A Lean-Six Sigma Consulting for the Office – A Case Study
April 9th, 2010 Posted in Lean Six Sigma Consulting | 2 Comments »Article courtesy of Rath & Strong Management Consultants.
Combining Lean tools and the Six Sigma methodology through Lean Six Sigma Consulting has become popular during the last five years. However, most of these efforts were focused on manufacturing operations. The experience of a European life insurance provider highlights the lessons learned from transferring Lean from the shop floor to the office, as well as providing a deployment model that integrates Lean, Six Sigma through Lean Six Sigma Consulting and process management.
A First Attempt at Integrating Lean and Six Sigma
A leading life insurance company decided to implement a comprehensive process excellence program, using Lean and Six Sigma through Lean Six Sigma Consulting to achieve substantial cost savings. With aggressive cost reduction goals, the Lean aspect of the program was considered the more critical to demonstrate credibility. As the first Six Sigma project can take between six and nine months to complete, Lean efforts (through one-week bursts of activity called Kaizen) often take only weeks to deliver substantial improvements.
Having conducted some initial analysis, the team in charge of the overall effort decided to conduct a Lean pilot project to test the assumption of early wins. Using an experienced instructor who had used Lean extensively in manufacturing settings, a group of candidates was pulled together for one week of Lean training using traditional training modules.
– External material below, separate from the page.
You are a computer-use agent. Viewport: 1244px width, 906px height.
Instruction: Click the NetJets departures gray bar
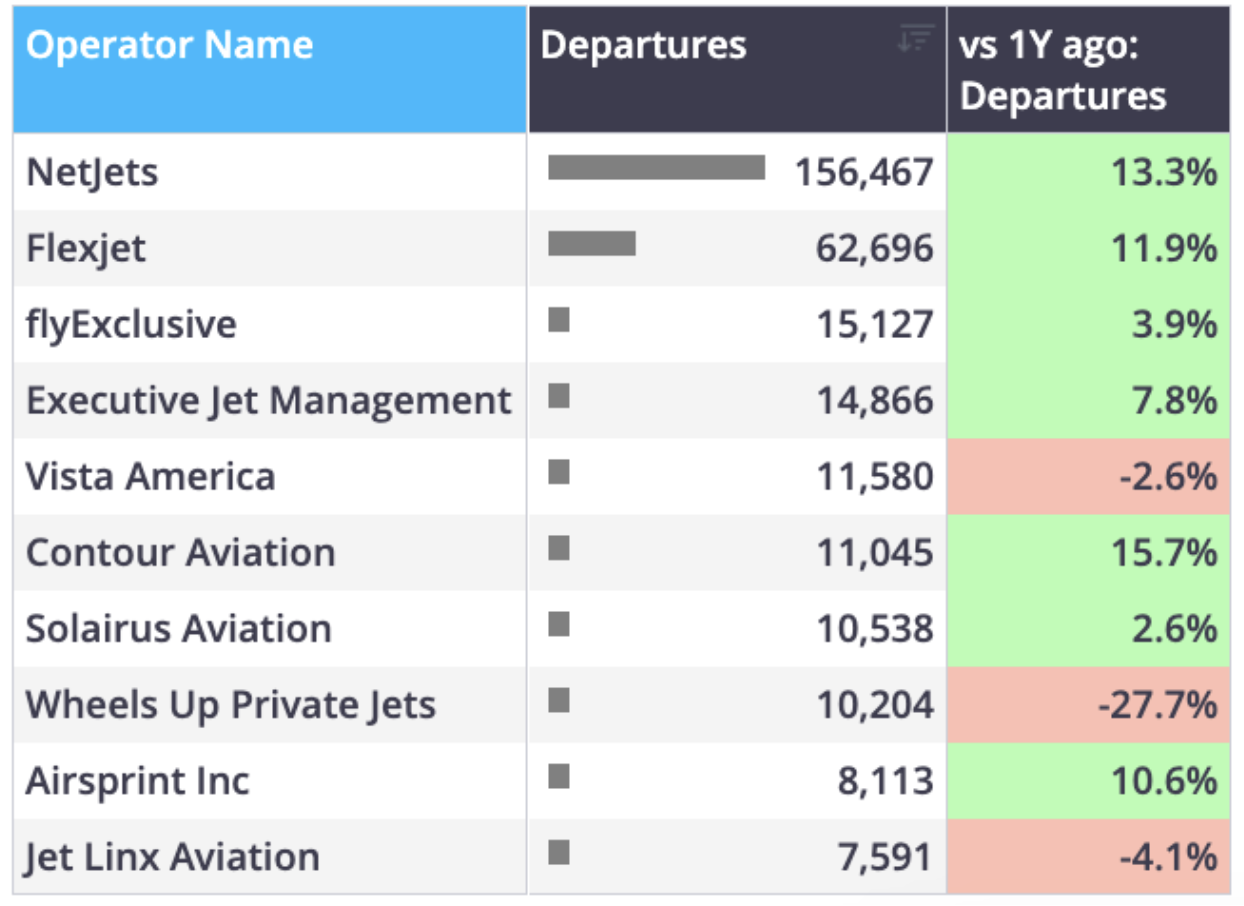(656, 168)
While the training was well received, the Kaizen workshop revealed a number of issues:
- Many of the tools could not be applied.
- Changes could not be implemented within five days.
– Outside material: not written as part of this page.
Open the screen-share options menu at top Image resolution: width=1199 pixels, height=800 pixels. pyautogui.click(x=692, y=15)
- Ideas generated by the team had to be vetted by the managers in charge of the process.
- Estimates of the potential cost savings were too high, causing management to lose interest.
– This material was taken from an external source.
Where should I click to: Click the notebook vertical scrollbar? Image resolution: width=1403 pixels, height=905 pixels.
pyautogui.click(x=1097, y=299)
- To achieve the targeted savings, the scope would have to be increased from a single process to the entire value stream.
- The Lean pilot area was not strategic and not aligned with the Six Sigma project selection effort.
Refining the Approach
The lessons of the early pilot program helped to refine the approach to deploying Lean in the office. The first intuitive step was to eliminate tools that could not be applied from the training program. Even more significant, a process management framework was added to the program as the organizing framework to identify potential projects and to sustain the improvements achieved. Finally, the Lean curriculum was integrated into the DMAIC framework to emphasize the message that the company was using a common problem-solving approach, with Lean tools focused on reducing cycle time and Six Sigma tools aimed at reducing defects.